2005-08-18 Thread Glen Turner


In the beginnig, the network bridge (Bridge) was invented to join two or 
more networks as one.


We'd usually use the word network segments. Some technologies have
limits on delay (eg: coax ethernet) and others have limitations on
length (eg: token ring) and the physical signal regeneration from
bridging allows some of those limits to start over.

Then Cisco invented the Router, and the Bridge dropped in popularity 
because Routers are easier to implement and manage.


And because bridges and routers of that era were essentially
the same technology, and thus near the same price.  So you'd
select a router because a routed network is more robust to
errors (eg, faulty NIC cards).

Then with many Routers on the network performance dropped due to latency 
caused by routing and many network engineers realised that they needed

 the bridge to  minimize latency.

I'd have to disagree there.  The two-port bridge never really made
a come-back, whereas two-port routers are still useful.

Rather the next change was driven by the desire to have a single
cabling plant -- unshielded twisted pair -- and the deployment
of repeater hubs.  Over time as switch ASIC priced dropped those
repeater hubs became switching hubs (a switch of course being
nothing more than a bridge implemented in ASIC).

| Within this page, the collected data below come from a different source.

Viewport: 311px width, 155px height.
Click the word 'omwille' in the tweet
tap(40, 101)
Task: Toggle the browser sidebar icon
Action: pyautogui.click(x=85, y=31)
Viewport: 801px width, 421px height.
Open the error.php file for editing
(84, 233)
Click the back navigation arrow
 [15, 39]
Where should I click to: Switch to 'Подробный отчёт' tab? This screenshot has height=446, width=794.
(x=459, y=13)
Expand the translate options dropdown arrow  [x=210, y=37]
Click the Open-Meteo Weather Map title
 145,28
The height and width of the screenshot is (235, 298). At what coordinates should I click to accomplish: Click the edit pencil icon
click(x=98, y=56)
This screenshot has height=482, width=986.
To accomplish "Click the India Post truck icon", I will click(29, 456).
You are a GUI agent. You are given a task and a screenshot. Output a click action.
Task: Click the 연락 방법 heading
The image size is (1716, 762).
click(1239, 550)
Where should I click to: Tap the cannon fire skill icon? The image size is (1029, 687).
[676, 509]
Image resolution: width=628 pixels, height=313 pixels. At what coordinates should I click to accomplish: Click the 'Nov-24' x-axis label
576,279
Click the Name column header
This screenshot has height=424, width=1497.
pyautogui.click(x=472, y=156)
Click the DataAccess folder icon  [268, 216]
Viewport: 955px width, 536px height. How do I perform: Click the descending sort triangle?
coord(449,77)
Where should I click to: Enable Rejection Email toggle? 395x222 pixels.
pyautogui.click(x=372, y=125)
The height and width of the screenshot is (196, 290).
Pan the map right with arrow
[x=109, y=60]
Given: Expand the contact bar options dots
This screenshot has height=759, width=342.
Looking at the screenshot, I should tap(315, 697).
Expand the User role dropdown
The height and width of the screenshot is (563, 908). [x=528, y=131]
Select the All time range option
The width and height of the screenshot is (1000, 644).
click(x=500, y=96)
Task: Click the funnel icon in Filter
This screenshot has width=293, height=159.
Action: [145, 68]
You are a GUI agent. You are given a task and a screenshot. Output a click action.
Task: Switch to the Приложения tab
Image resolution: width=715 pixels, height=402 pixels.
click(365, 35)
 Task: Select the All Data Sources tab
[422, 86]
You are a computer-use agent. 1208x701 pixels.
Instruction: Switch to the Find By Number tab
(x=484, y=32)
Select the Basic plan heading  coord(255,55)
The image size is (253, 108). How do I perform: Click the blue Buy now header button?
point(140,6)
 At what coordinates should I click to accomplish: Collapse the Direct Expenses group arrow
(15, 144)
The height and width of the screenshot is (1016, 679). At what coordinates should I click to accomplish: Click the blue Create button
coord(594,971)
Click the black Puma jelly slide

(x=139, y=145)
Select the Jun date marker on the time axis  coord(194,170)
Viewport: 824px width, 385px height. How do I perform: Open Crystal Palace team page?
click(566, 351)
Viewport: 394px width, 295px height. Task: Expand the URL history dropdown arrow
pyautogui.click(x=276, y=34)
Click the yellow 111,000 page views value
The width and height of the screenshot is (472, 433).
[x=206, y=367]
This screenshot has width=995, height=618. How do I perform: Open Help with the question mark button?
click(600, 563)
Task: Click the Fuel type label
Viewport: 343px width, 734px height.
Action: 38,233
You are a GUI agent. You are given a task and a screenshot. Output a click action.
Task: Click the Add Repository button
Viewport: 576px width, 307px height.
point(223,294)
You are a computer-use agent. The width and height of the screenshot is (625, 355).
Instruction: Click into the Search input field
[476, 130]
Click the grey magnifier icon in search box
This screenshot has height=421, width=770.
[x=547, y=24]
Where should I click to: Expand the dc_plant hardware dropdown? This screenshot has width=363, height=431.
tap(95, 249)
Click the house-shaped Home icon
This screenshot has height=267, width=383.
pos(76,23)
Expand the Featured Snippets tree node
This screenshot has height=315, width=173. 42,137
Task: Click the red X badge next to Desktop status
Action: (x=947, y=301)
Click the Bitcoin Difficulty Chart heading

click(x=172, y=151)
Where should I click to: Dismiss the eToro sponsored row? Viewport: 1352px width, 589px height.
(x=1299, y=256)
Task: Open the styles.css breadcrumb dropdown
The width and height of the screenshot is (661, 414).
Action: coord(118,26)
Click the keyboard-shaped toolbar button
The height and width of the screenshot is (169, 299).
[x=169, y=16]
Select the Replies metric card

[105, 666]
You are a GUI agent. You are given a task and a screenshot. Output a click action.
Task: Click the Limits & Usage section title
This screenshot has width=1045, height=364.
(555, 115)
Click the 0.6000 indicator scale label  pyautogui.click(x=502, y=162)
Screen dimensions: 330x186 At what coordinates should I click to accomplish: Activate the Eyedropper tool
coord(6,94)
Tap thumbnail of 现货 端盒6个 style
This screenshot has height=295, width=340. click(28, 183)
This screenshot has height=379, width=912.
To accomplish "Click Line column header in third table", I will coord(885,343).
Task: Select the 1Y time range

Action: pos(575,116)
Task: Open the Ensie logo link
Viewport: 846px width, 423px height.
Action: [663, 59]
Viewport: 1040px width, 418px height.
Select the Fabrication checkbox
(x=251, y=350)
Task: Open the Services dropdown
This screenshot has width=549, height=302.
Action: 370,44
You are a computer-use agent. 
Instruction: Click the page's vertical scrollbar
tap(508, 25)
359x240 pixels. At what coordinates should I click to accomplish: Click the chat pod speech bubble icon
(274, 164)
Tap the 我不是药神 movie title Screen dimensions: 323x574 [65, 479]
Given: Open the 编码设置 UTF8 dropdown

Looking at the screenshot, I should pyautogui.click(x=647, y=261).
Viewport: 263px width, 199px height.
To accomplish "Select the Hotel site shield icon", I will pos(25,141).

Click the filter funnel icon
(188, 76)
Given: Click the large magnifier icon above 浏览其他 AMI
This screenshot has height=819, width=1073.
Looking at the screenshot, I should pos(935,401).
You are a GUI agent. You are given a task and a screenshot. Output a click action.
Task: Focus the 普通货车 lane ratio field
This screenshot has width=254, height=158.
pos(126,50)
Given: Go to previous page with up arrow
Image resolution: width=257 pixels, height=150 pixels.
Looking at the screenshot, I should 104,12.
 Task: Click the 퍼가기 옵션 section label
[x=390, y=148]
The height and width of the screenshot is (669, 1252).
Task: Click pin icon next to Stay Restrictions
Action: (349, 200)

Bridges work on layer-two whilst routers work on layer-three. In this 
view, it is deemed to  be less risky


It not the risk but the cost and configuration effort.
Ten ports of GbE switch are about $500. 10 ports of
GbE router are about $10,000.  Switches at a site
pretty much all have an identical configuration.
Routers are configuration intensive.

Also there's the question of multi-protocol support.
If you've got a stack of ancient protocols to run
then switching (which is L3 protocol-independent)
is attractive. When you need to route the usual solution
is to run VLANs up to a Linux box or other fine multiprotocol
router.

The move to transparent layer two firewalls isn't really
a switching/routing decision so much as firewall vendors
trying to offer a device with a low attack profile (eg,
no IP address in the forwarding path) and which is
configuration free (as least as far as the networking,
not the security policy).

Unfortunately, that falls apart when you want the
firewall to understand the network topology (such
as participate in selection of a fallback route).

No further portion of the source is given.